Act 1:
Winnie:
That is what I find so wonderful, that not a day goes by -- (smile) -- to speak in the old style -- (smile off) -- hardly a day, without some addition to one's knowledge however trifling, the addition I mean, provided one takes the pains.
. . . Something of this is being heard, I am not merely talking to myself, that is in the wilderness, a thing I could never bear to do -- for any length of time. (Pause.) That is what enables me to go on, go on talking that is. (Pause.) Whereas if you were to die -- (smile) -- to speak in the old style -- (smile off) -- or go away and leave me, then what would I do, what could I do, all day long, I mean between the bell for waking and the bell for sleep? (Pause.) Simply gaze before me with compressed lips.
Words fail, there are times when even they fail.
The earth is very tight today, can it have put on flesh, I trust not.
Oh I say, what have we here? (Bending head to ground, incredulous.) Looks like life of some kind!
I suppose some people might think us a trifle irreverent, but I doubt it.
And yet it is perhaps a little too soon for my song. (Pause.) To sing too soon is a great mistake, I find.
Yes, there is the bag. But something tells me, Do not overdo the bag, Winnie, make use of it of course, let it help you . . . along, when stuck, by all means, but cast your mind forward, something tells me, cast your mind forward, Winnie, to the time when words must fail -- and do not overdo the bag.
And that perhaps some day the earth will yield and let me go, the pull is so great, yes, crack all round me and let me out. (Pause.) Don't you ever have that feeling, Willie, of being sucked up? (Pause.) Don't you have to cling on sometimes, Willie?

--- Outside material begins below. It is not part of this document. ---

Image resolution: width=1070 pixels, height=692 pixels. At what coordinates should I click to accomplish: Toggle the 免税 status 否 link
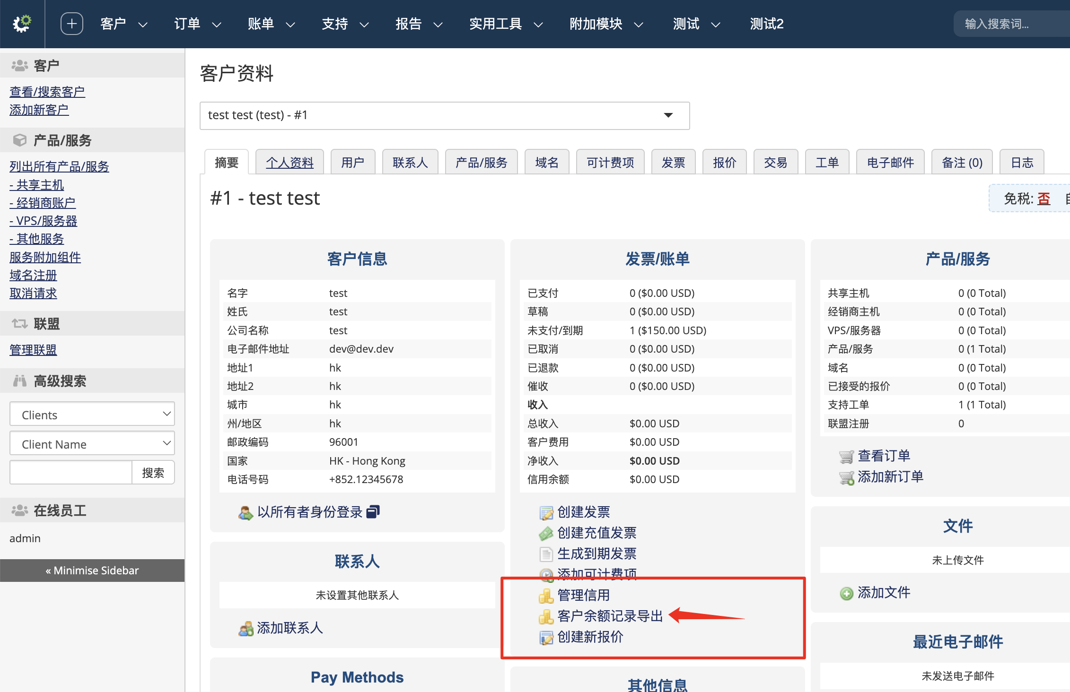click(1044, 199)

Forgive me, Willie, sorrow keeps breaking in.
Ah yes, so little to say, so little to do, and the fear so great, certain days, of finding oneself . . . left, with hours still to run, before the bell for sleep, and nothing more to say, nothing more to do, that the days go by, certain days go by, quite by, the bell goes, and little or nothing said, little or nothing done.

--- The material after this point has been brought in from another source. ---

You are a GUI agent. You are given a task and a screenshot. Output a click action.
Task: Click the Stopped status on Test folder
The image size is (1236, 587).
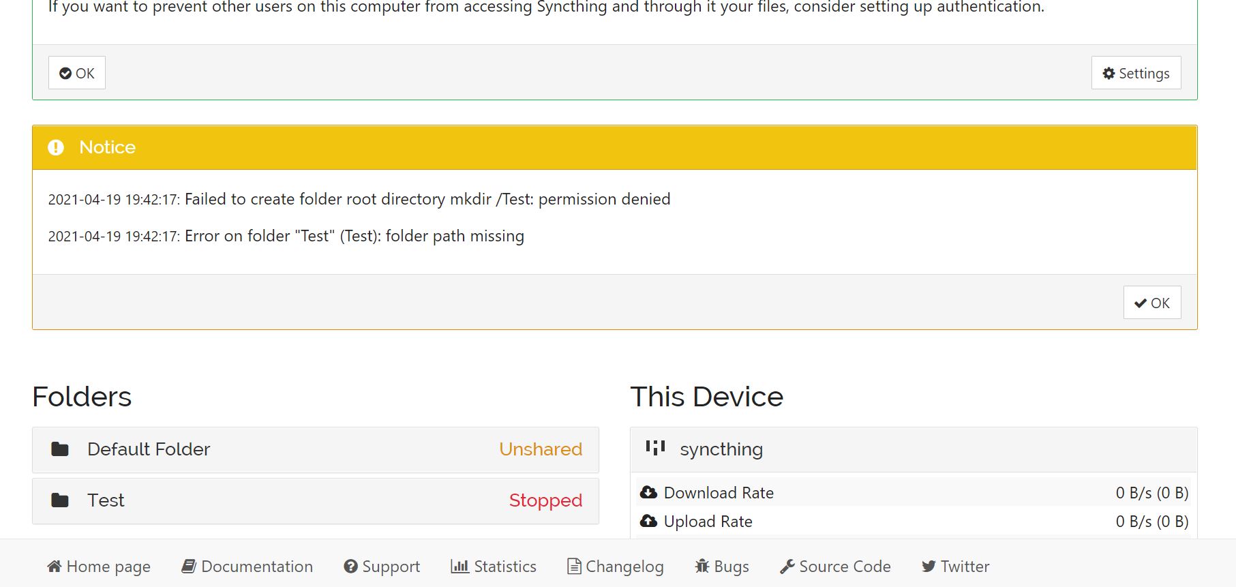(545, 501)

I cannot move. No, something must happen, in the world, take place, some change, I cannot, if I am to move again.
. . . What's she doing? he says -- What's the idea? he says -- stuck up to her diddies in the bleeding ground . . .
I suppose this -- might seem strange -- this what I have said -- yes -- strange -- were it not -- that all seems strange. Most strange. Never any change. And more and more strange.
What a curse, mobility!
Act 2:
Ergo you are there. (Pause.) Oh no doubt you are dead, like the others, no doubt you have died, or gone away and left me, like the others, it doesn't matter, you are there. (Pause. Eyes left.) The bag too is there, the same as ever, I can see it.
Then . . . now . . . what difficulties here, for the mind. To have been always what I am -- and so changed from what I was. I am the one, I say the one, then the other. Now the one, then the other. There is so little one can say, one says it all. All one can. And no truth in it anywhere. My arms. My breasts. What arms? What breasts? Willie. What Willie?
I have not lost my reason. Not yet. Not all. Some remains. Sounds. Like little . . . sunderings, little falls . . . apart. It's things, Willie. In the bag, outside the bag. Ah yes, things have their life, that is what I always say, things have a life. Take my looking-glass, it doesn't need me.
There is my story of course, when all else fails.